O vereador comparou a cobrança da referida taxa, pela BrasilTelecom, com uma empresa de ônibus que passasse a cobrar, além da passagem normal de seus usuários, uma outra taxa para que o serviço fosse ininterrupto e eles não corressem o risco de irem ao ponto e não passar nenhum ônibus.

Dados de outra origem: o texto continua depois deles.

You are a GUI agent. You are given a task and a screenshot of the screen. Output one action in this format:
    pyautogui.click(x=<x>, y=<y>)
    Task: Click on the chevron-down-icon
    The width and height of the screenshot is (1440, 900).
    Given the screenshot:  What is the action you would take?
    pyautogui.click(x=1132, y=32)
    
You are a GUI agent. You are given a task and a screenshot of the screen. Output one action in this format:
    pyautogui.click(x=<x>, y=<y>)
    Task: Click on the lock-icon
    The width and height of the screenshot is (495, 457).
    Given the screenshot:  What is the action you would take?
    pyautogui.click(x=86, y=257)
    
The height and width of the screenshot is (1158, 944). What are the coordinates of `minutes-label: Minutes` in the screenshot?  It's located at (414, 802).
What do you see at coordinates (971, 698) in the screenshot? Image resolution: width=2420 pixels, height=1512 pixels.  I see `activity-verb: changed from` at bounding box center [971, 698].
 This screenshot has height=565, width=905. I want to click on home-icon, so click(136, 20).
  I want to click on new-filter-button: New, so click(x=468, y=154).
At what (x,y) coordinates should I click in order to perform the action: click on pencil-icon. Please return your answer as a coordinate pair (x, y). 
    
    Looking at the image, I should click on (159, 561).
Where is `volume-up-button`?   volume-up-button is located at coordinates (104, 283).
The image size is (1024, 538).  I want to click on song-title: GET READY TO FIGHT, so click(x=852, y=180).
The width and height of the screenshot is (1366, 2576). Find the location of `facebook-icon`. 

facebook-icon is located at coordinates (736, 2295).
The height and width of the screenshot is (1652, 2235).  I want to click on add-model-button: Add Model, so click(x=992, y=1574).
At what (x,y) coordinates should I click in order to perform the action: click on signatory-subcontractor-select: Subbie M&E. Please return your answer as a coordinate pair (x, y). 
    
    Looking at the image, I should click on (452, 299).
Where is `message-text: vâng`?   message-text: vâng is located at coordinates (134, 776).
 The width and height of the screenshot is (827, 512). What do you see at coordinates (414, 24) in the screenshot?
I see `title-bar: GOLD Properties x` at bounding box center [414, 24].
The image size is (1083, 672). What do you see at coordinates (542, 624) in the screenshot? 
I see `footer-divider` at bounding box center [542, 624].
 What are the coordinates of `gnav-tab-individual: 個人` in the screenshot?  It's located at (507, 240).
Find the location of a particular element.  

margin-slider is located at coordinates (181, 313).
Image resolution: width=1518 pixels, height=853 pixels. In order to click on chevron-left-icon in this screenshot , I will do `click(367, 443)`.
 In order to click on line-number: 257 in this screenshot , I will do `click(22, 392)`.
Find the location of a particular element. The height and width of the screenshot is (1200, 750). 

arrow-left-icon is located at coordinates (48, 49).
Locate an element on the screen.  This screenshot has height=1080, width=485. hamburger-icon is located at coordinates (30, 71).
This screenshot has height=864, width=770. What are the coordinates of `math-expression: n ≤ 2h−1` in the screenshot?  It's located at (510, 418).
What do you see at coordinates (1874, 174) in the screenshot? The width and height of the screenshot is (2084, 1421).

“Neste sentido, não é porque em determinado horário um ônibus não tenha nenhum passageiro que a empresa estará tendo prejuízo, pois na estipulação do valor da passagem (tarifa) já foi prevista essa situação (custo operacional)”, comparou o vereador do PT, que completou afirmando que mesmo que ocorra prejuízo à prestadora de serviço o risco do empreendimento é da empresa e não do consumidor.